La salle d\'audience du procès des attentats de janvier 2015, à l\'ouverture des débats, le 2 septembre 2020.
La salle d'audience du procès des attentats de janvier 2015, à l'ouverture des débats, le 2 septembre 2020. (ELISABETH DE POURQUERY / FRANCEINFO)

La cour d'assises spéciale de Paris leur a donné la parole aux accusés, vendredi, avant de suspendre l'audience.

On ne les avait pas entendus depuis une semaine ou presque. Les accusés du procès des attentats de janvier 2015 ont été invités à prendre la parole, vendredi 11 septembre, au terme d'une semaine éprouvante consacrée aux témoignages des parties civiles de Charlie Hebdo. Les 11 hommes présents à cette audience – quatre personnes sont jugées par défaut, dont Hayat Boumeddiene – se sont tous dits touchés par les récits livrés à la barre par les survivants et les familles des victimes et ont condamné les attentats perpétrés par les frères Kouachi et Amedy Coulibaly, affirmant même ne pas connaître les terroristes de Charlie Hebdo. "Personne sur terre ne mérite d'être assassiné et encore moins pour des dessins", a notamment soutenu Nezar Pastor Alwatik. L'audience a été suspendue juste après et reprendra lundi avec l'examen de l'assassinat du policier Ahmed Merabet.  

 "Je suis là pour comprendre l'incompréhensible". Des proches des victimes de l'attentat de Charlie Hebdo ont été entendus par la cour d'assises spéciales de Paris, aux septième et huitième jours du procès. Chloé Verlhac, la compagne du dessinateur Bernard Verlhac, dit "Tignous", a livré à la barre ses souvenirs douloureux : "C'est une journée monstrueuse que je revis inlassablement""Quand on connaissait Tignous, son sourire, il était impossible qu'il meure, il était trop vivant pour mourir", poursuit Chloé Verlhac. "Je suis là pour comprendre l’incompréhensible, comment cela a pu arriver (...) j'ai besoin de comprendre pourquoi."

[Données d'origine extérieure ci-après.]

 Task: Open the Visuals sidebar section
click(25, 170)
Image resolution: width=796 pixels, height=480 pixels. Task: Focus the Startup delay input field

 Un hommage à des dessinateurs épris de liberté. Les proches des dessinateurs Cabu, Charb et Honoré, assassinés dans l'attaque contre Charlie Hebdo, ont esquissé les portraits de journalistes "engagés" et "épris de liberté". La veille, les rescapés de la tuerie Riss et Fabrice Nicolino ont eux-mêmes appelé à défendre cette liberté et ce journal, toujours menacé cinq ans après. 

 Les cicatrices des survivants. Mardi et mercredi, les blessés psychiques et physiques de l'attentat sont venus raconter leurs souffrances. Qu'il s'agisse des victimes plus éloignées du journal où de ceux qui se sont retrouvées au cœur de l'attaque, comme Coco, Sigolène Vinson, Simon Fieschi ou Laurent Léger, ils sont marqués à vie.

 L'assassinat d'Ahmed Merabet examiné lundi. La cour d'assises spéciales se penchera lundi sur l'assassinat du policier Ahmed Merabet, abattu par les frères Kouachi sur le boulevard Richard-Lenoir, alors que les deux terroristes fuyaient la rédaction de Charlie Hebdo. La cavale de Chérif et Saïd Kouachi en dehors de Paris sera abordée mardi.